Where have those shared services functions been based prior to this point?
PF: The HR business partner was essentially doing everything on behalf of the function. We did have centres of excellence – in recruiting, in compensation – where there were global policies and frameworks in place, but the fact of the matter is before this transformation our HR business partners were doing a lot of this work themselves. What that resulted in was unevenness in service levels and lots of different approaches to things like performance management or succession planning.
I want our HR leaders to be in the talent game, to be rewarded for outcomes rather than process. I want to invest in software as a service and cloud technology so we can leverage the scale of J&J and we don’t have to debate the variety of ways to do performance management, employment relations or comp admin or recruiting – we’ll have the best practices and be able to scale up.
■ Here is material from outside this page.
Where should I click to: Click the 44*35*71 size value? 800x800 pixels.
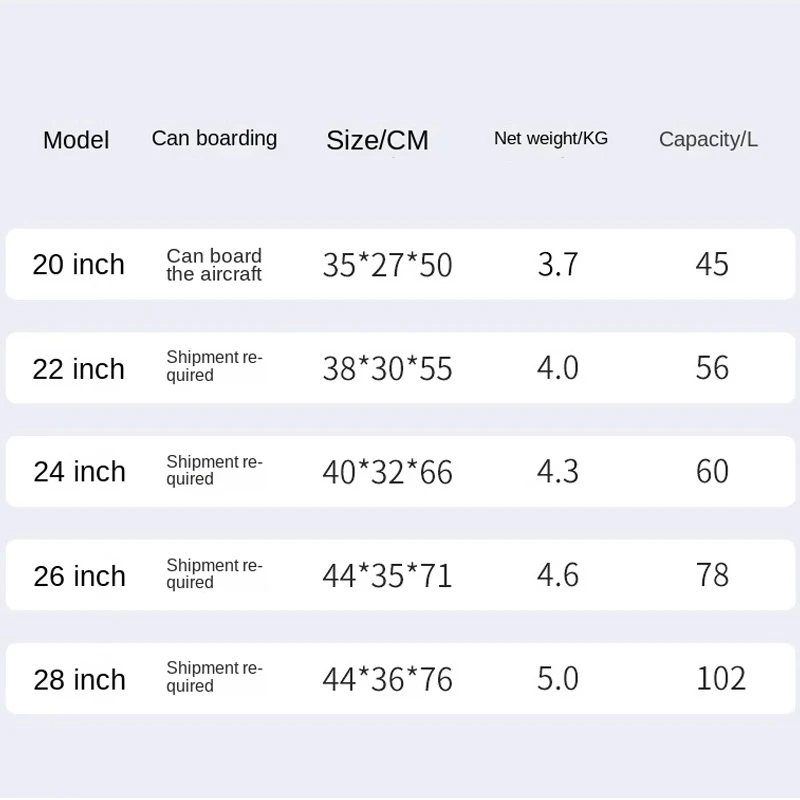387,576
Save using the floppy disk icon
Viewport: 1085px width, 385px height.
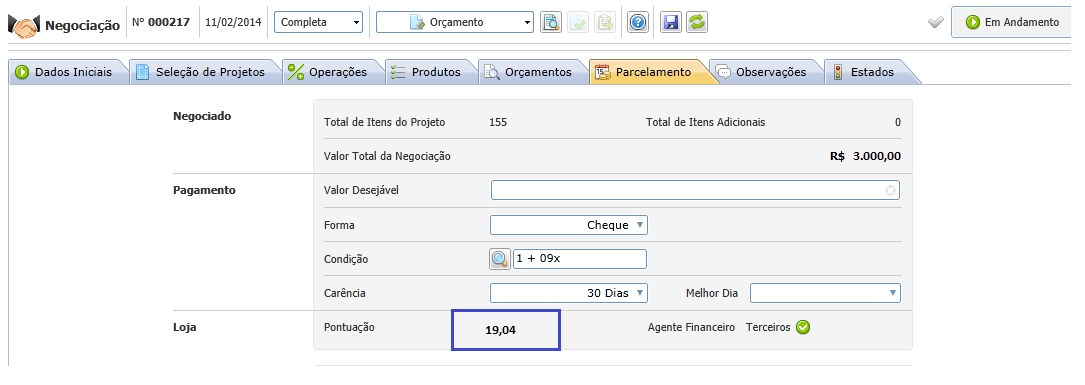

How does Johnson & Johnson’s HR team tap into big data for decision-making?
PF: We’re currently building out a pretty robust people and data analytics capability, because as you go and dis-aggregate the HR function, you have HR business partners focusing on the agendas I’m describing, and you have to build out capabilities to ensure line leaders and HR leaders have insight into their workforce.
So we now have a 15-20 person data analytics group, which is providing insights into what works and doesn’t work, what are the best predictors of success, and how people are moving around the globe in terms of their careers. At J&J we do around 25,000 job placements a year: 60% on the outside, 40% on the inside.
That’s a huge number of movements to keep track of. We have thousands of people who are on expatriate assignments, who are third country nationals, as well as undertaking inpatriate assignments. We want to make sure those movements are being tracked and outcomes are being understood so we can leverage insights for maximum impact.